---------- Data supplied

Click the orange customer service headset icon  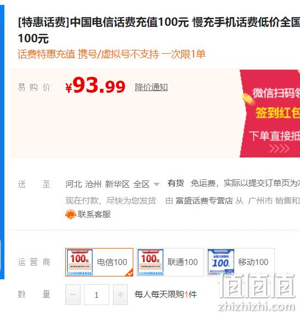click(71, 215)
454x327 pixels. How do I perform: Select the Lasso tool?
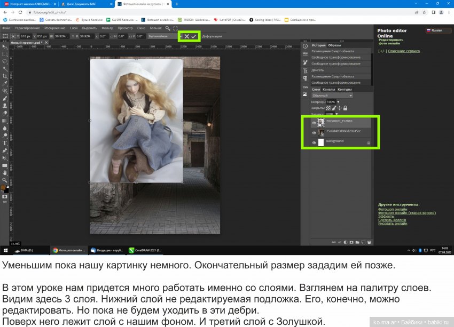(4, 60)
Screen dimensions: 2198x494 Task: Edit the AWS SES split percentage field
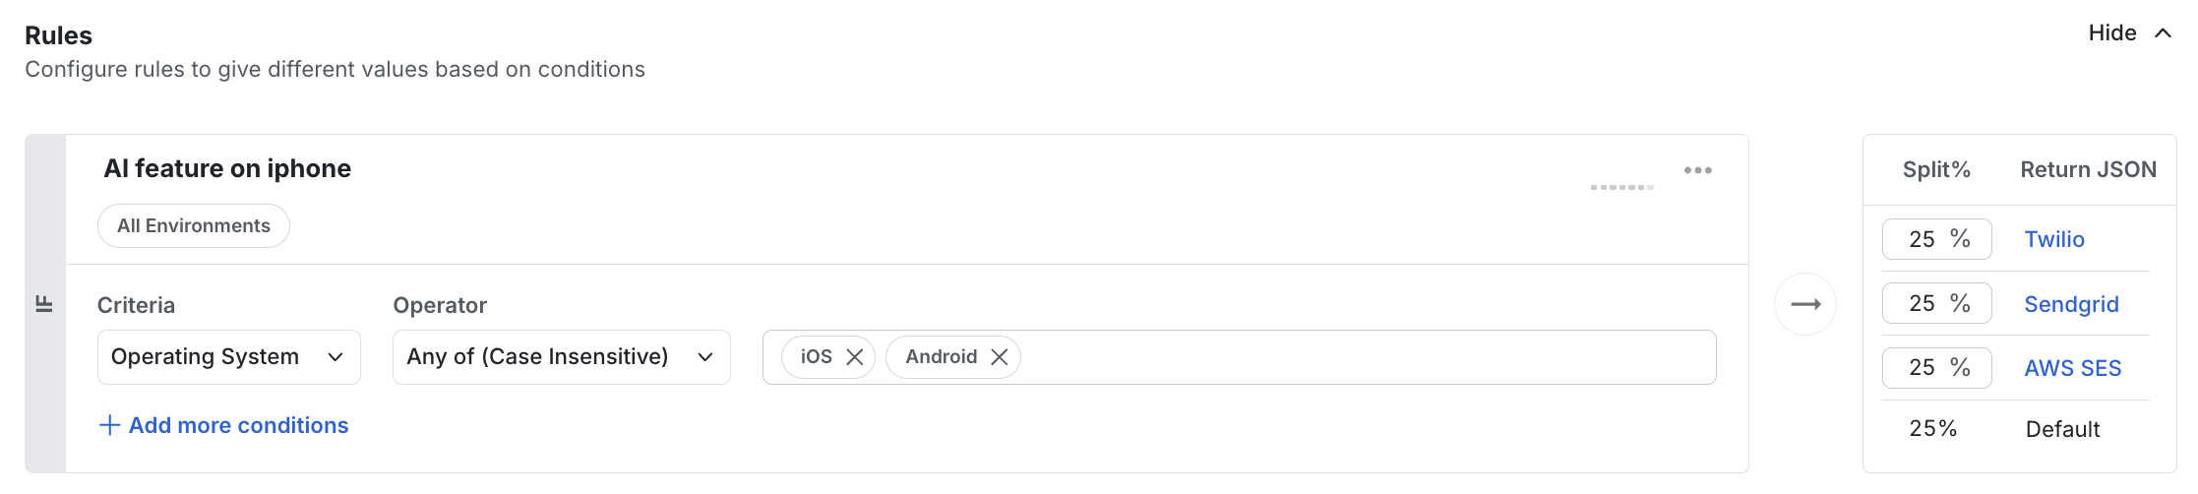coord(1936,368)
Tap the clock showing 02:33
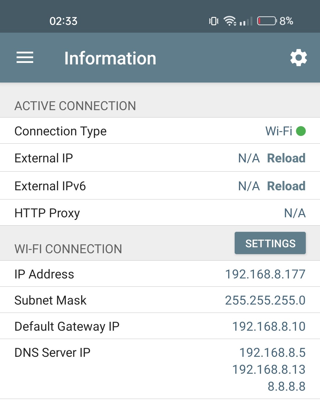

--------------------

**What you will do**
With pictures left out, transcribe each line from the one containing "Screen dimensions: 2198x494" through the end of the data, both ends included.

**Finished task**
Screen dimensions: 2198x494 Task: Edit the AWS SES split percentage field
coord(1936,368)
Tap the clock showing 02:33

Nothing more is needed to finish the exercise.